Below are the records; copy each line in which "Open" occurs.

____________

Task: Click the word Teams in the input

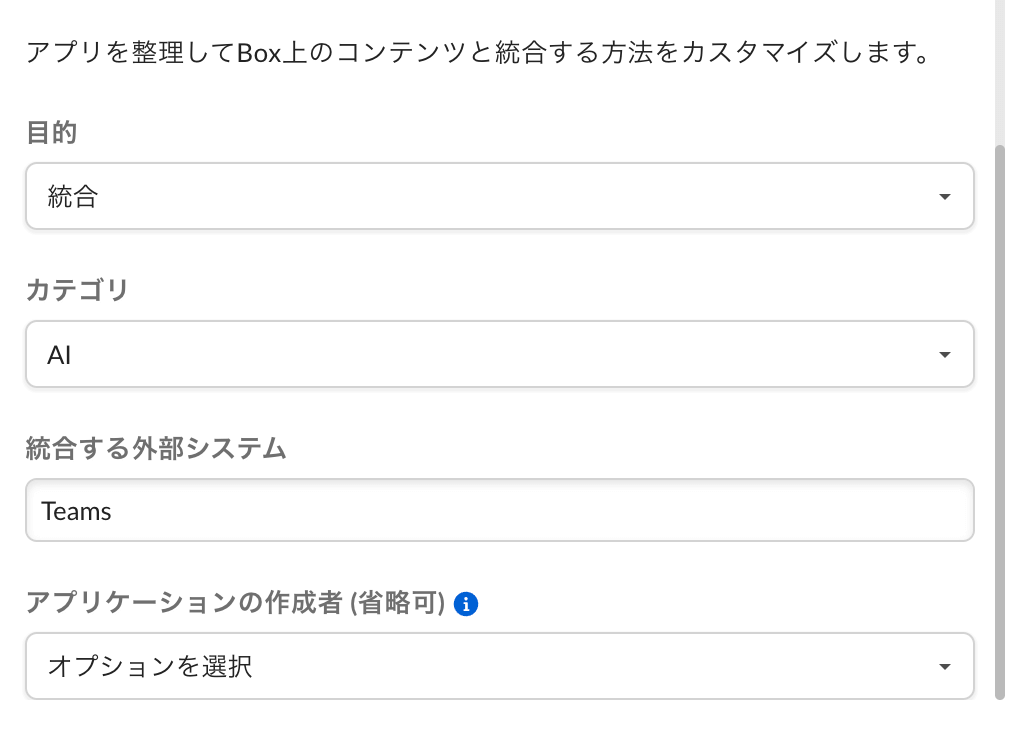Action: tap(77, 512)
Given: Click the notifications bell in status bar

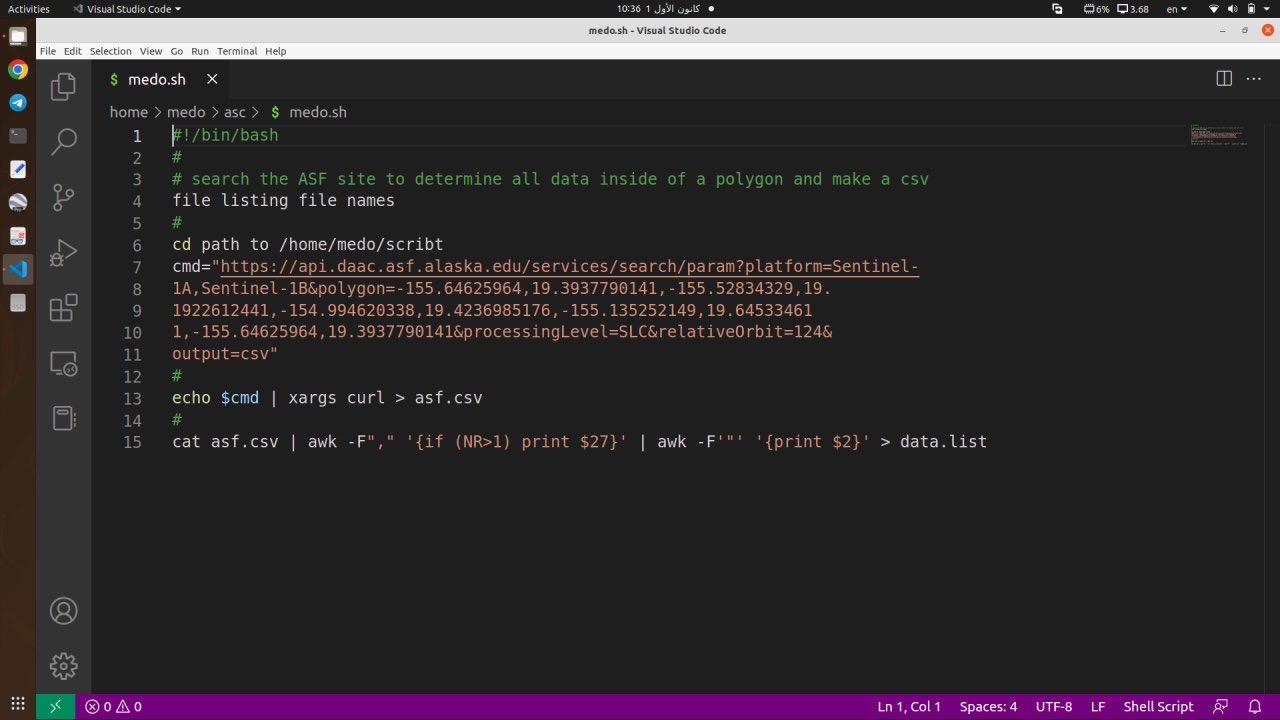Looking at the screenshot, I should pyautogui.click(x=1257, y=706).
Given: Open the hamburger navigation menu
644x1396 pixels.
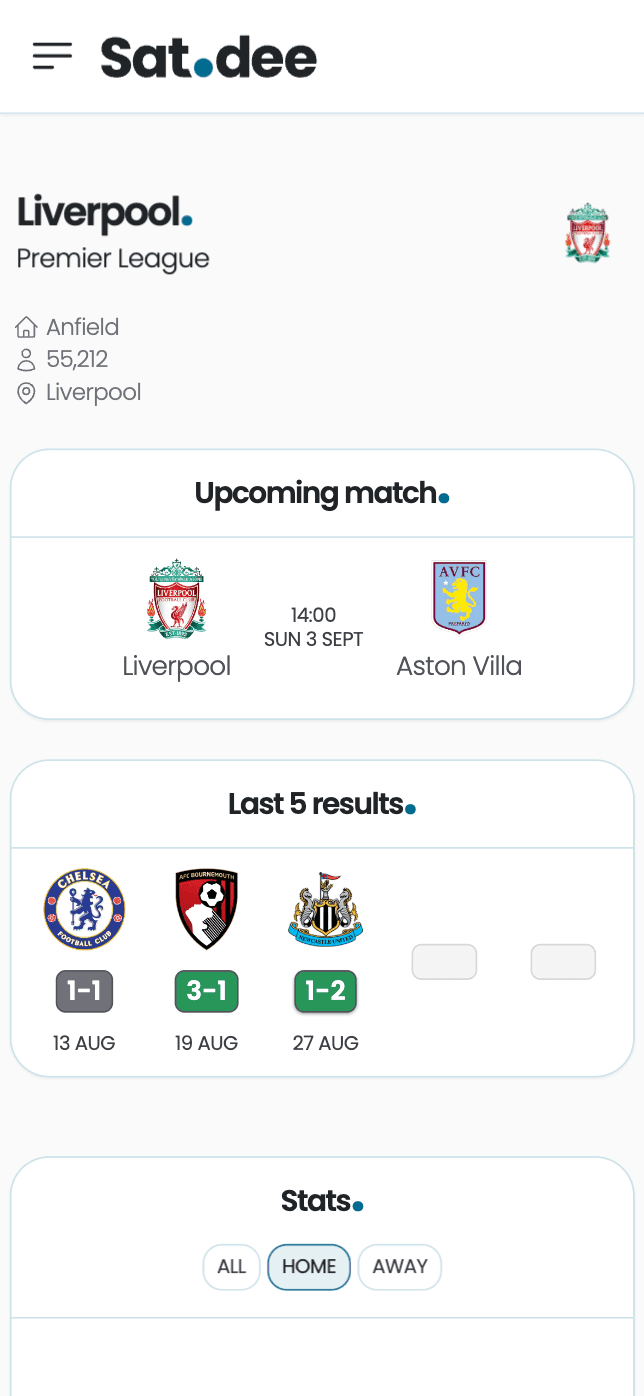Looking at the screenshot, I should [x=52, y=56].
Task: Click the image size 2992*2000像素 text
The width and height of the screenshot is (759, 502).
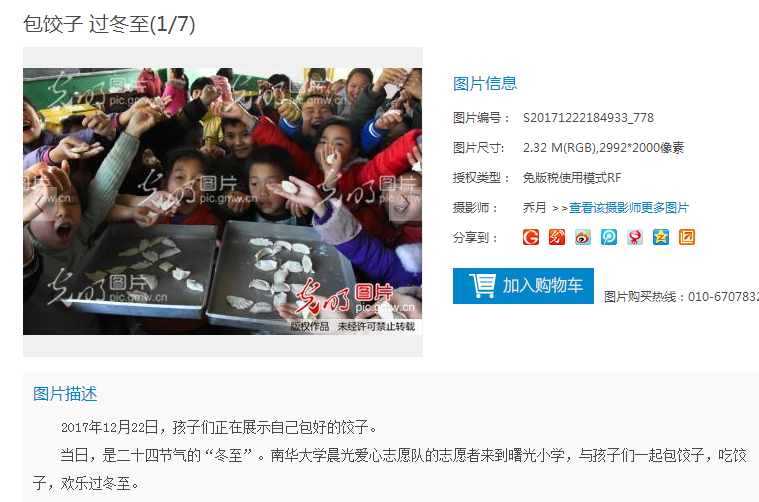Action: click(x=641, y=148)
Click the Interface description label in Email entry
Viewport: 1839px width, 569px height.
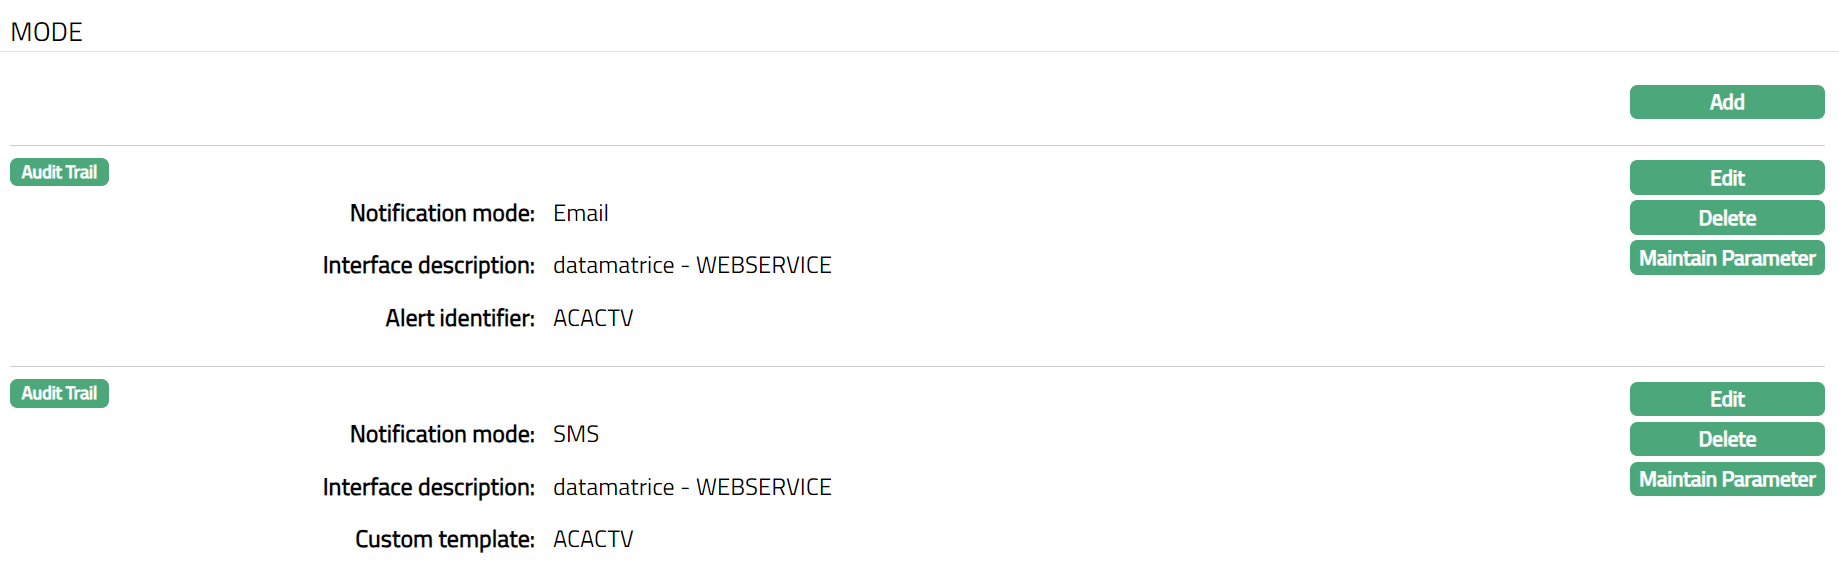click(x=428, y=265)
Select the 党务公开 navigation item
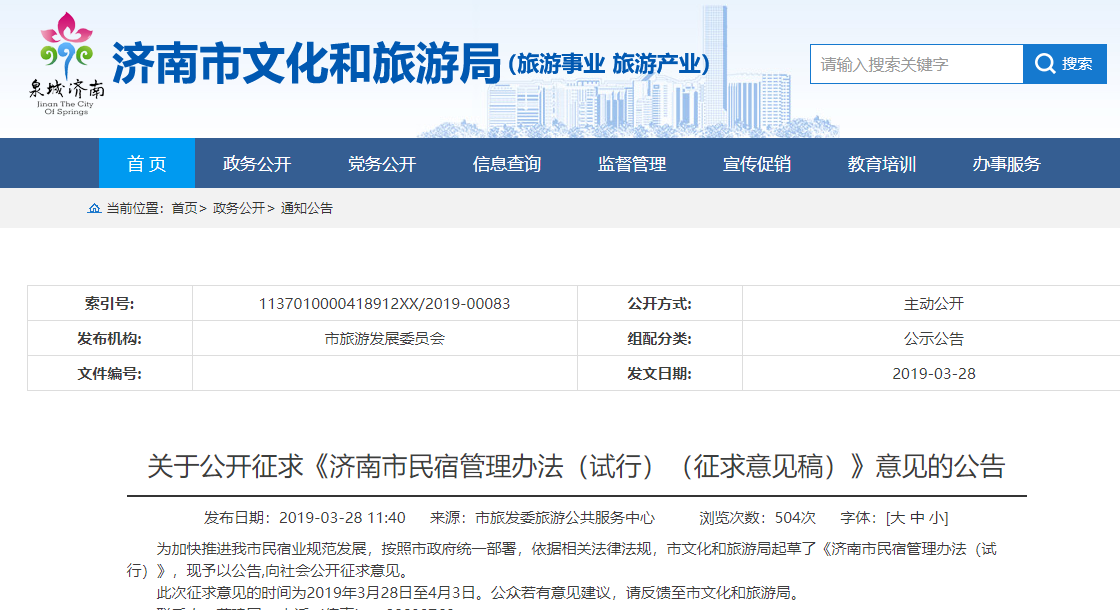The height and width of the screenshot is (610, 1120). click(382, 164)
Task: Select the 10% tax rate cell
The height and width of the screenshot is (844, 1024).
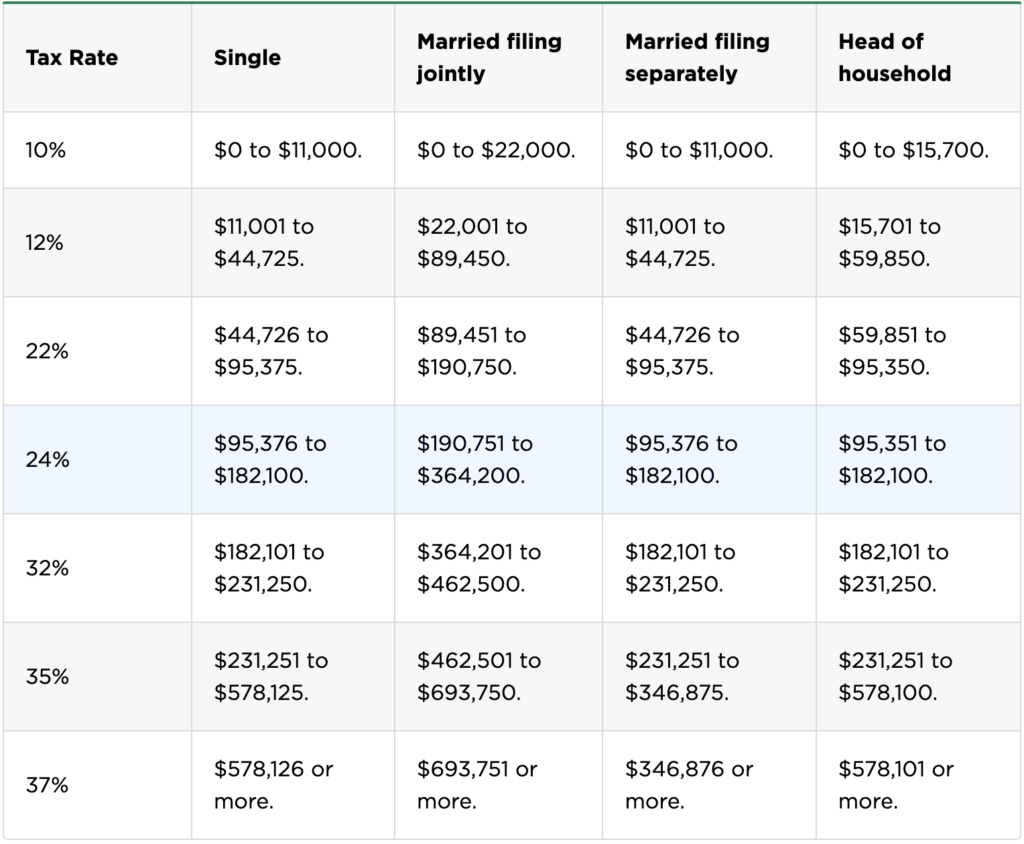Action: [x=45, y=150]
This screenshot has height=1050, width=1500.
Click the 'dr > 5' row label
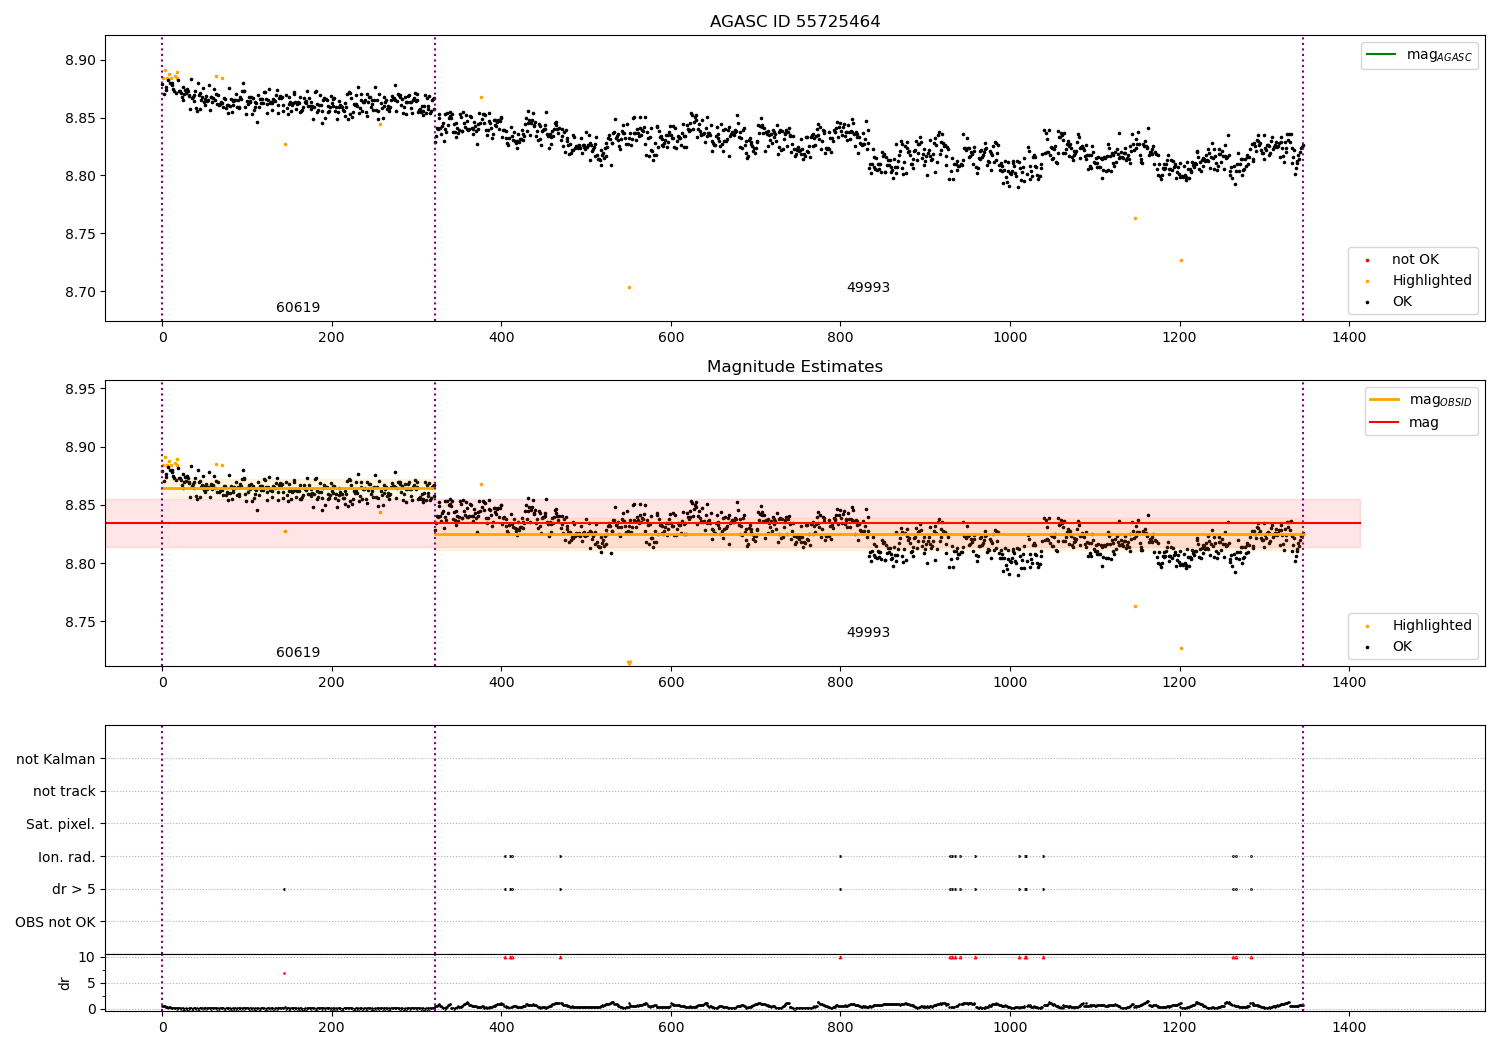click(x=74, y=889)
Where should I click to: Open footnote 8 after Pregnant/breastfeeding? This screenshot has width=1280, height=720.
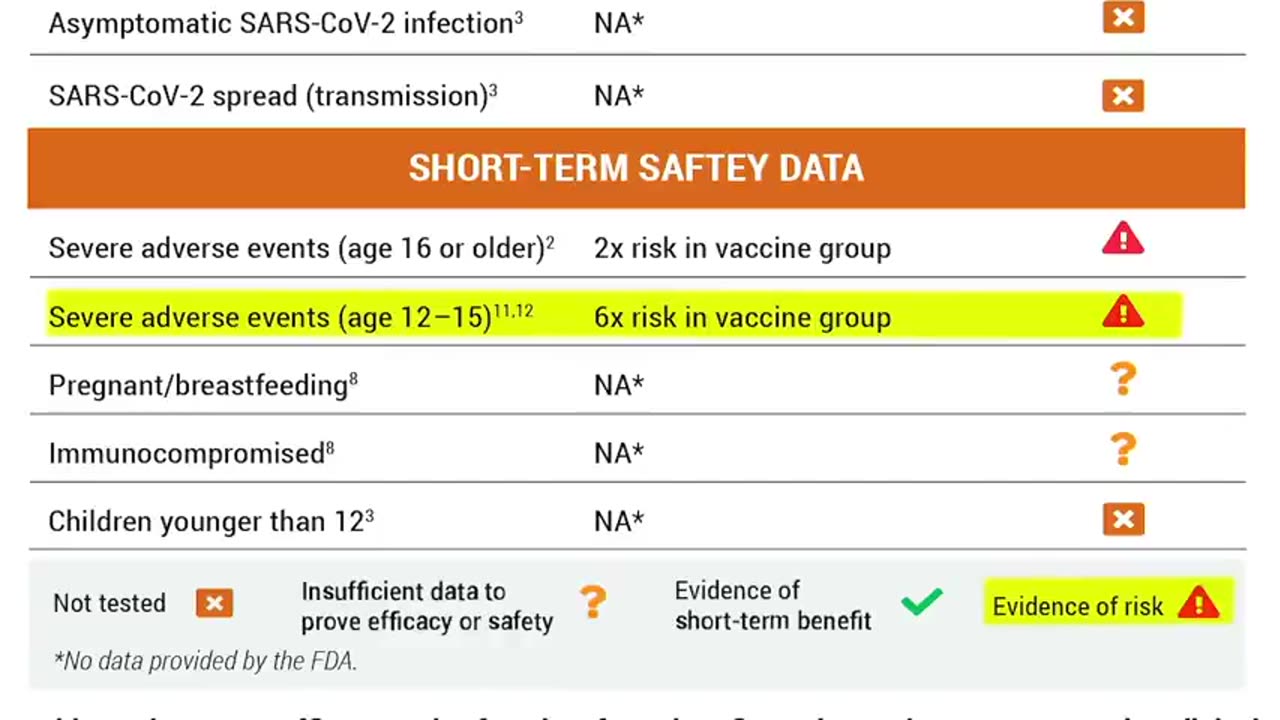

____________

* TASK ANSWER
Given: Open the hamburger navigation menu
Where should I click to: Open footnote 8 after Pregnant/breastfeeding? This screenshot has width=1280, height=720.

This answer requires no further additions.